If implemented as proposed, Trull says, the NCUA proposal would create volatility and instability throughout the credit union system, and have a negative impact on low-income-designated and grandfathered credit unions’ ability to offer business loans.
“That should create concern throughout the credit union movement,” Trull says.
It certainly concerns former Speaker of the House Newt Gingrich, who submitted his own letter Friday to the NCUA, calling the Risk-Based Capital proposal “extraordinarily troubling.” Gingrich, a Republican who represented the 6th District of Georgia and worked to amend the Federal Credit Union Act in 1998, is just the latest U.S. legislator to express his concerns to the NCUA.
Earlier this month, former Sen. Alfonse D’Amato (R-N.Y.), who chaired the Senate Banking Committee from 1995 to 1998, told the agency that it would exceed its legal authority if it adopts the proposal as written. And more than 320 members of Congress urged “changes and clarifications” to the proposal in a letter authored by Reps. Peter King (R-N.Y.) and Gregory Meeks (D-N.Y.)
The NCUA’s proposal would replace existing risk-based net worth requirements with new risk-weighted asset and capital requirements. The rule would apply to federally insured “natural person” credit unions with more than $50 million in assets.
“This is not what Congress contemplated NCUA should do to establish a Prompt Corrective Action regime,” Gingrich wrote in his letter, adding, “We never intended, nor even comprehended the possibility of higher risk-based capital requirements for well-capitalized credit unions than those that apply to adequately capitalized credit unions.”
Many Northwest credit unions have already submitted their letters, and 24 have been posted by the NCUA. That includes comments from Advantis, Clackamas Federal, iQ, Maps, North Coast, Northwest Community, Numerica, O Bee, Oregon Community, Oregonians, OnPoint Community, OSU Federal, Pacific Cascade Federal, Pacific NW Federal, Peninsula, Rogue, Spokane Firefighters, St. Helens Community Federal, Sunset Science Park Federal, Tri- Cities Community Federal, United Advantage NW Federal, United Health Services, Unitus Community, and Verity.
Several of the letters are included on a resource-rich NWCUA Web page that includes key talking points and a draft letter that credit unions can use as a starting point to craft their own messages.
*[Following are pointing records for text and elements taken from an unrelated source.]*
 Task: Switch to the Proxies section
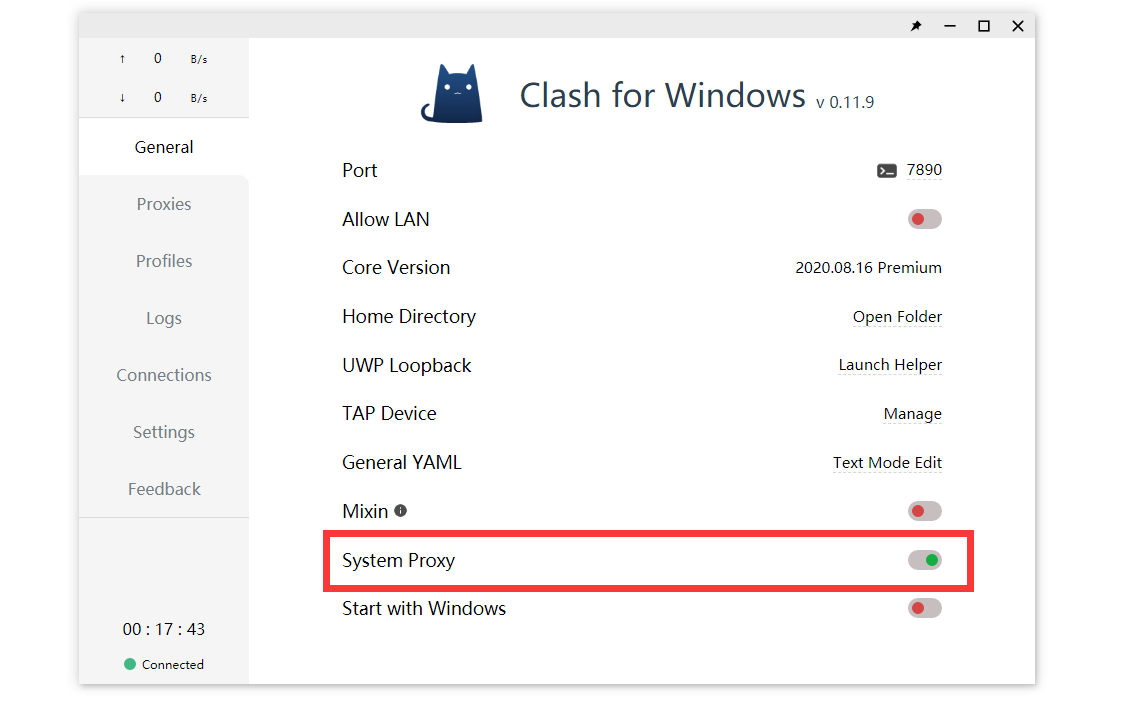coord(163,204)
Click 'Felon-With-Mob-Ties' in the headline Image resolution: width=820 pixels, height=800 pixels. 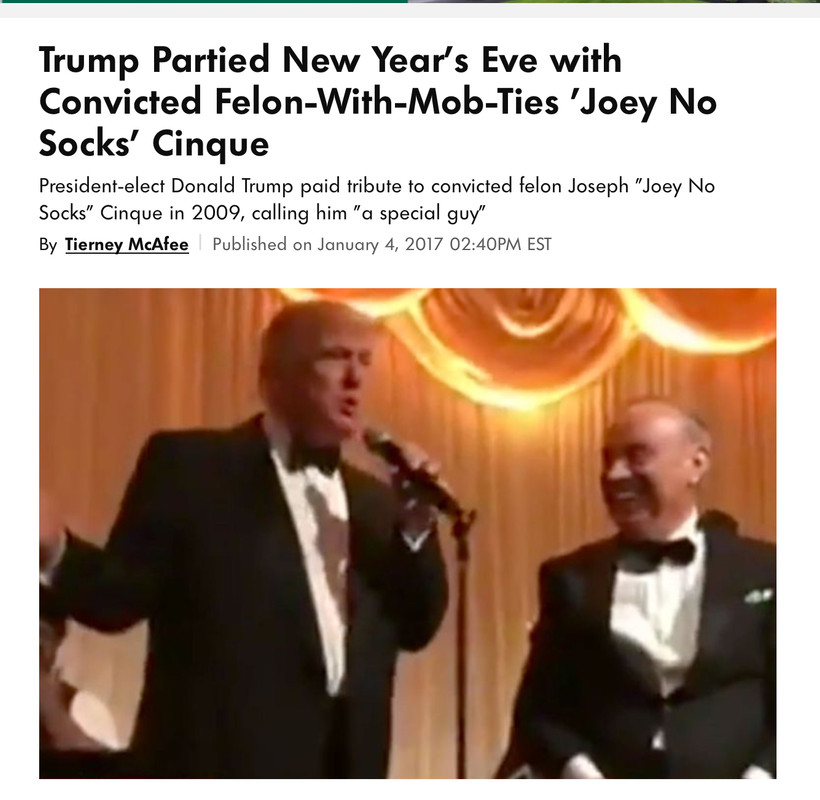(x=386, y=101)
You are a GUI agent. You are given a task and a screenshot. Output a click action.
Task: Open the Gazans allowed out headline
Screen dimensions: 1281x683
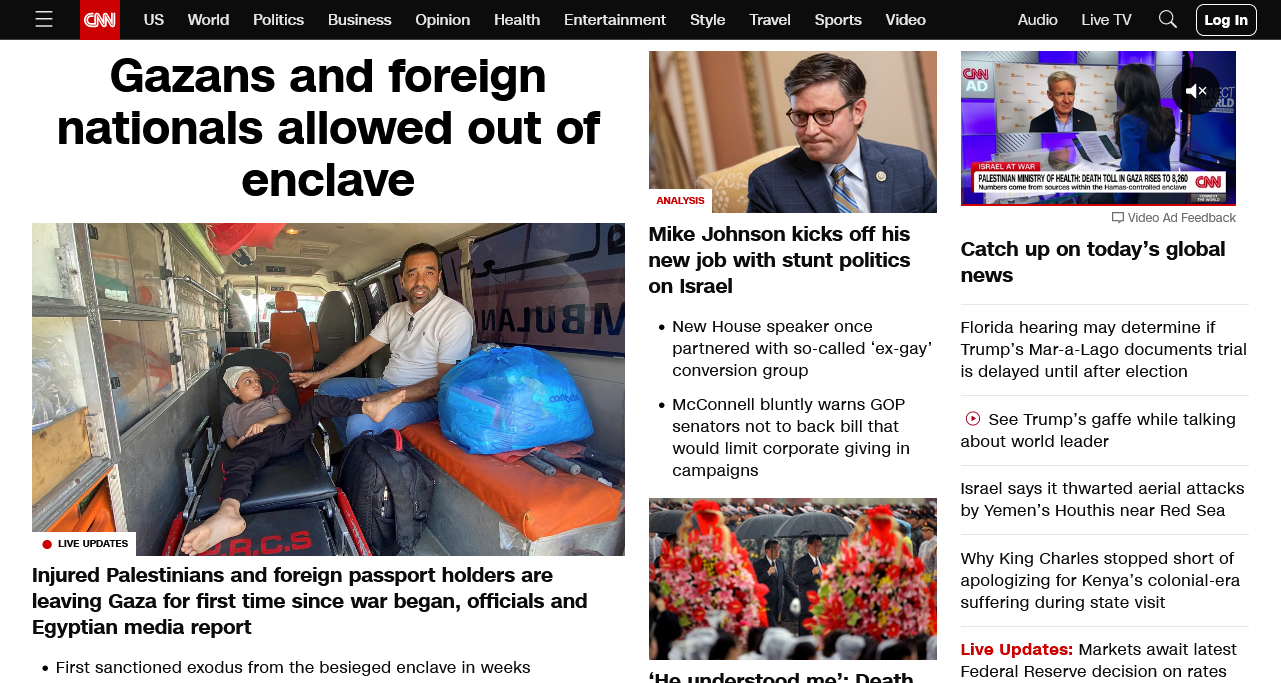click(x=328, y=128)
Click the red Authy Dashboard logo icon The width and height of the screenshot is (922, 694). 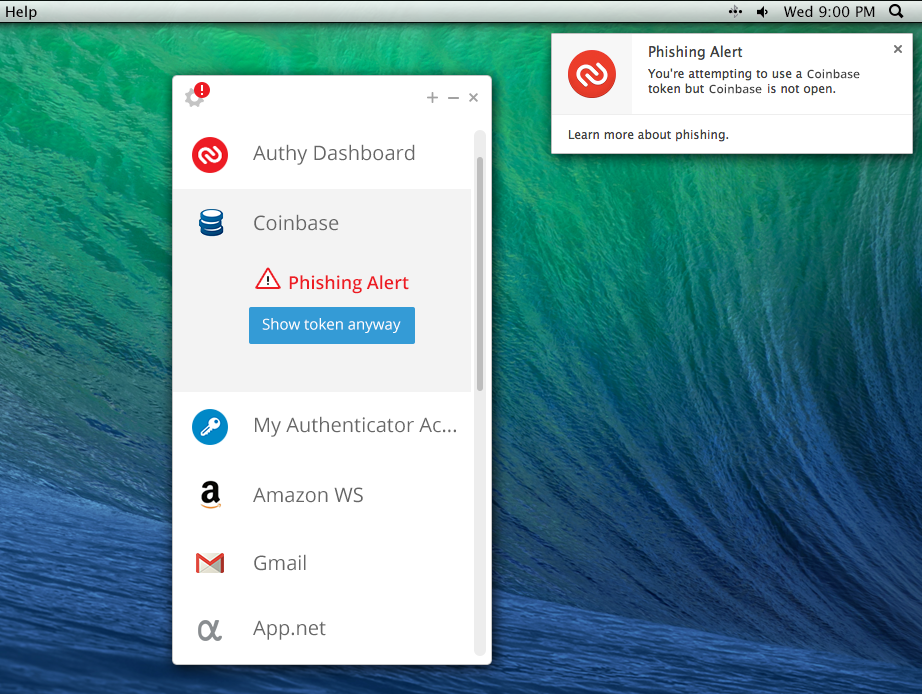[x=210, y=154]
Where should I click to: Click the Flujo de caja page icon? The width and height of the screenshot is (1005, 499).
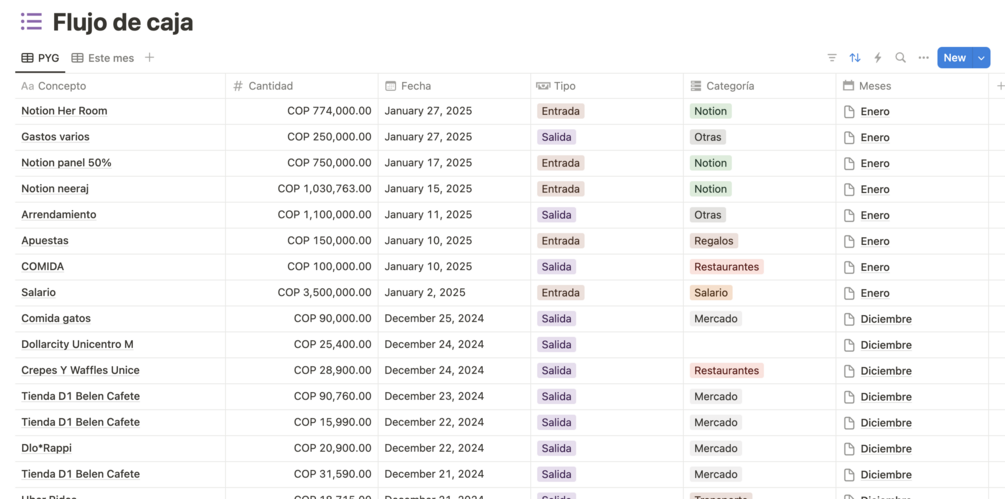click(31, 22)
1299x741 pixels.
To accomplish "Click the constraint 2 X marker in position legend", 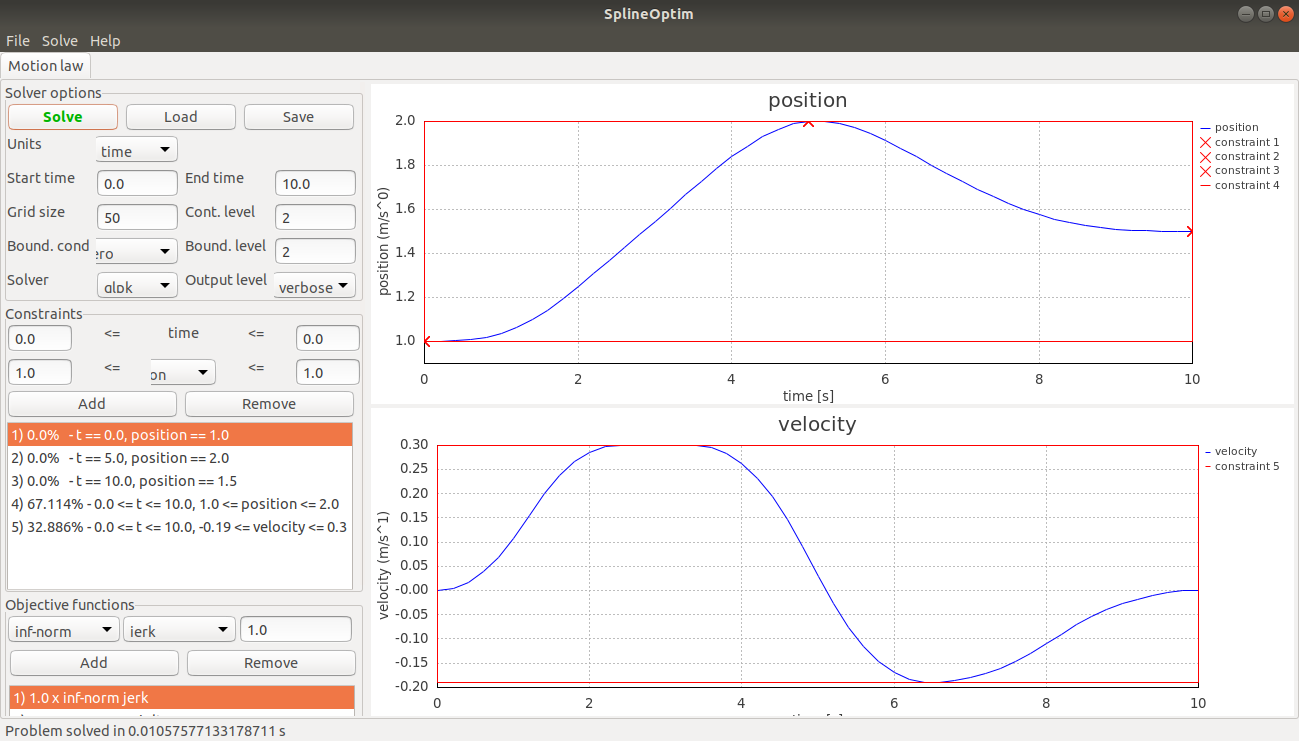I will (1206, 155).
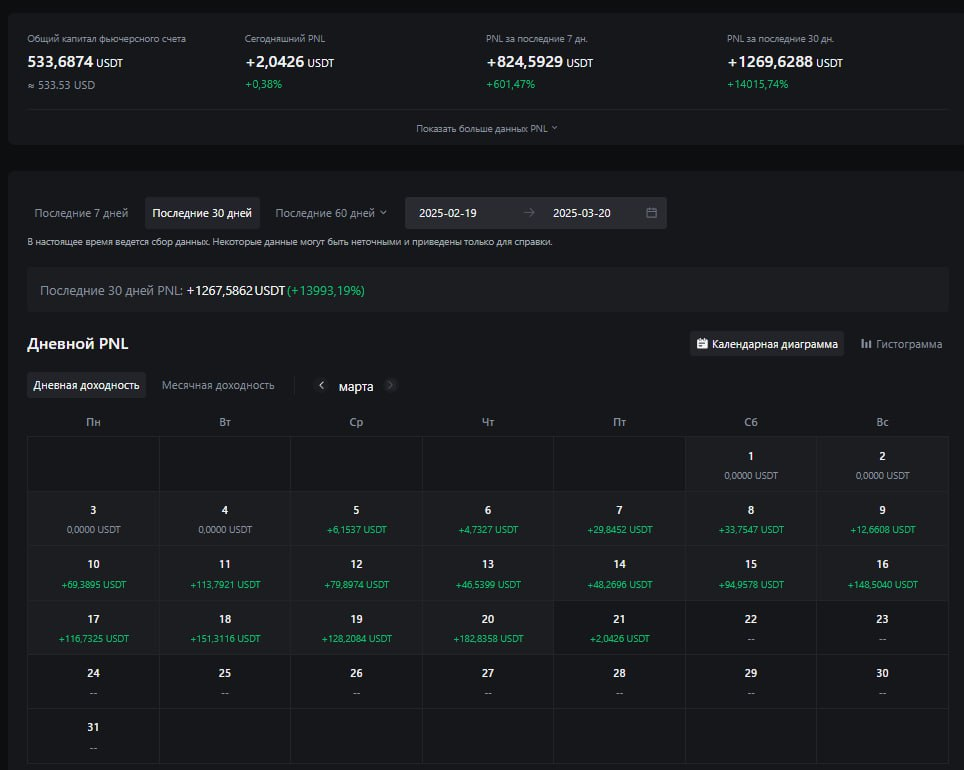Click the Гистограмма bar chart icon
The height and width of the screenshot is (770, 964).
coord(866,344)
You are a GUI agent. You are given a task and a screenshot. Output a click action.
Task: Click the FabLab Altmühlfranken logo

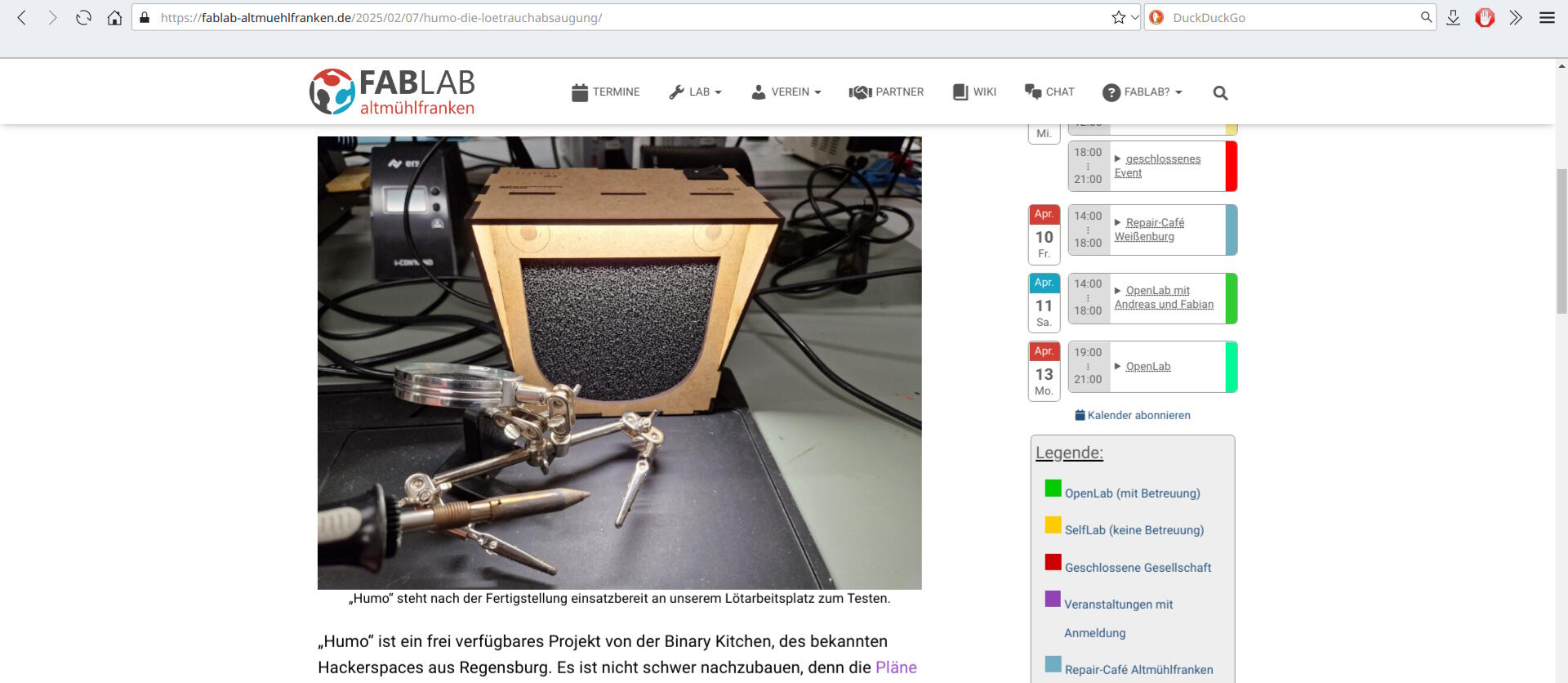click(x=392, y=92)
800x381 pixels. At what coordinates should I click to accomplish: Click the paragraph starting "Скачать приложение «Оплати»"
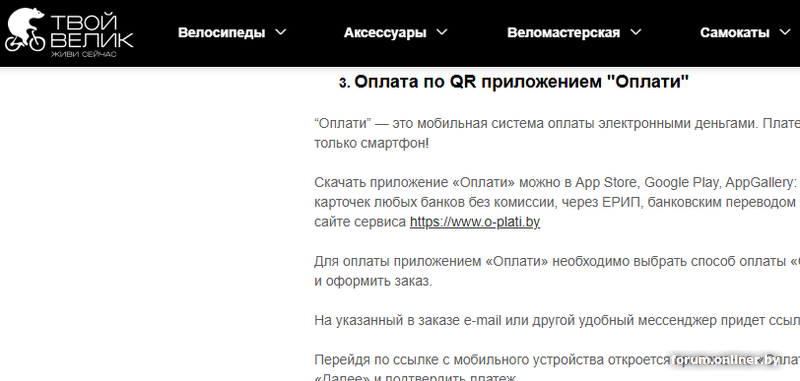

The page also includes links to the NCUA’s Risk-Based Capital calculator and to CUNA’s RBC Action Center, which contains more information and tools.
Credit Unions Can Add Their Names to the NWCUA’s Comment Letter
Credit unions that can’t meet the NCUA’s May 28 deadline have another option.
“If you are unable to send a letter, please sign on to the Association’s RBC letter,” Trull says. “All we need is a digitally scanned copy of your signature. That will add weight to our letter, and it will increase our response rate.”
Digital signatures can be sent to Trull at email@example.com. For more information about the Association letter, contact Trull at 503.350.2209.
But in any case, it’s imperative that credit unions act by tomorrow.
“The comment deadline remains May 28 — that is hard and fast,” says NCUA Board Member Rick Metsger, who has signaled his willingness to consider changes to the rule. “A credit union must meet that deadline to become a part of the official record on this historic proposal.”